O esforço de investigação, financiado pelo governo norte-americano, avaliou o papel das redes sociais, a saúde mental, o consumo de álcool e engajamento de saúde. Todo o material levantado rendeu  um suplemento com 10 artigos recentemente publicados pelo jornal The Gerontologist.

Entre os achados, os estudos evidenciaram que a existência ou a falta de suporte social à pessoa LGBT influi nas taxas de consumo de bebidas alcoólicas. Aproximadamente 20% dos adultos LGBT mais velhos, por exemplo, relataram padrões de consumo de bebidas alcóolicas que indicam alto risco. O preconceito também pesa na saúde. Ele prejudica, por exemplo, a adesão aos tratamentos de doenças agudas e crônicas, especialmente.  Atrapalha, por exemplo, a construção de uma boa relação entre o médico e  o paciente. 
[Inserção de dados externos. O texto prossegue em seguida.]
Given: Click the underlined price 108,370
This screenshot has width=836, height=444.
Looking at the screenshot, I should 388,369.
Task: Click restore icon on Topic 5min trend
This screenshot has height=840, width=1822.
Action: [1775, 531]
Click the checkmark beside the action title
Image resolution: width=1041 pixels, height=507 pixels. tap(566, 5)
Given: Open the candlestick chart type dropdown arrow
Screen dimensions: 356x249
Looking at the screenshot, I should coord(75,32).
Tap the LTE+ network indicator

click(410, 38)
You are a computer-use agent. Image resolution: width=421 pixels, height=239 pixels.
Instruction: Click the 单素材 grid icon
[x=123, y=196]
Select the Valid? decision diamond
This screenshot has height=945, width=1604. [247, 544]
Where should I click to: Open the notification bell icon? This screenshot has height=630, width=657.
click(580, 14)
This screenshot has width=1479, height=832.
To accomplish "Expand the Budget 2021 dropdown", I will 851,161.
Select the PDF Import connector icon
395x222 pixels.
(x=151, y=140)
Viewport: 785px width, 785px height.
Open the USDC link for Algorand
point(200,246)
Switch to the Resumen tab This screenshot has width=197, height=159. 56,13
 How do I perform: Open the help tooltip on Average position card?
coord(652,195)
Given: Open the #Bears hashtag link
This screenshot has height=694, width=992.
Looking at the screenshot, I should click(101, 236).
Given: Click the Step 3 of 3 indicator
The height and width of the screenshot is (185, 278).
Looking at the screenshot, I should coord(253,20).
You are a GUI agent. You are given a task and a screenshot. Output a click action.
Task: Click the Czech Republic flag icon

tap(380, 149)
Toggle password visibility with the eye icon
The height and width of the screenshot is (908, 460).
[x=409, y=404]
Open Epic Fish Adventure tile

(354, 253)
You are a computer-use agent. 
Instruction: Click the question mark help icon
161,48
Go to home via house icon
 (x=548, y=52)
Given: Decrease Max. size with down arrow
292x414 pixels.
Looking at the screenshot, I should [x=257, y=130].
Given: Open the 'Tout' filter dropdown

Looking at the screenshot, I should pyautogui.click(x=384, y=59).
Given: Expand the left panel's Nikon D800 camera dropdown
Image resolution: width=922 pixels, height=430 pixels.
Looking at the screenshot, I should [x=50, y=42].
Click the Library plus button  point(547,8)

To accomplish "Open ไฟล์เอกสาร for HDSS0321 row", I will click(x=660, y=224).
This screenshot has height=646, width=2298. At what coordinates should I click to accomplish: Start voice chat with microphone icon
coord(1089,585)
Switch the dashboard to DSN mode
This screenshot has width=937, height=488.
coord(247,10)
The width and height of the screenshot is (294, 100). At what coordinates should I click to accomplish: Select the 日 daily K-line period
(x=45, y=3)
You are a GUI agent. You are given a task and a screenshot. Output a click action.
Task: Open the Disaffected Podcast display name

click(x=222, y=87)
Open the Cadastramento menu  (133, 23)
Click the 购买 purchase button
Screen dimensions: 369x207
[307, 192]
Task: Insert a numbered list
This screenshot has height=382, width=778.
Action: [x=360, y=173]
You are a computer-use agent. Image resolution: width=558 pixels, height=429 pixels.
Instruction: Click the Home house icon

Outro trabalho viu que o estigma da identidade está relacionado de forma importante com o aparecimento de sintomas depressivos em idosos transexuais.  A pesquisa descobriu ainda que, nos Estados Unidos, ter um histórico anterior de serviço militar funcionou como um atenuante da relação entre o estigma da identidade os sintomas depressivos. Os especialistas discutem agora orientações para uma futura pesquisa que explore de que modo o serviço militar anterior pode contribuir para a resiliência e resultados positivos de saúde mental nesse grupo.Não se sabe se esse achado pode ser transposto para outras culturas.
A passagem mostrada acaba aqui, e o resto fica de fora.